Last week, my team and I presented an interesting topic for #me1033 at KTH. The topic was about tightening the loop between the free innovation paradigm and the producer innovation paradigm.

An important part of this presentation was the use of crowdsourcing to get a grip on the free labor of the household sector innovators. A clear defenition of crowdsourcing is:

“the act of outsourcing a task to a ‘crowd’, rather than to a designated ‘agent’… in the form of an open call” – (Afuah and Tucci 2012, 355; Howe 2006).

It is about reaching individuals in a crowd to ask them for their time and resources to contribute to your project.

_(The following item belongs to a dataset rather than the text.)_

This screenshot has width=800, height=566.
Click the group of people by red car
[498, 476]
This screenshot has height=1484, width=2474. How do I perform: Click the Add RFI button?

However, many of you might think that crowdsourcing is a thing of the present. And it is true that nowadays with the internet crowdsourcing has become far more easy and a much wider public could be reached. Crowdfunding and Kickstarter are important platforms nowadays to get to the crowd and ask for help. It is an easy way to get your idea out, get feedback on it, create a community around it and hopefully get funded so that you can start your new venture.

But actually crowdsourcing has been a thing of all times. Serdar gave me a great example about this. I do not remember his exact words, but it was something in this sense: ” If the people in a village wanted to have a trainrail passing through it, they would gather people from the village and build this rail together. As this was their mutual interest where they could all add something and benefit from it, they would do this for free.”

So what I want you to take away from this is that the topics we discuss in this course might seem all quite new and from the last years, but that we are often actually dealing with topics that have existed over a long time, we are just using them in different ways nowadays.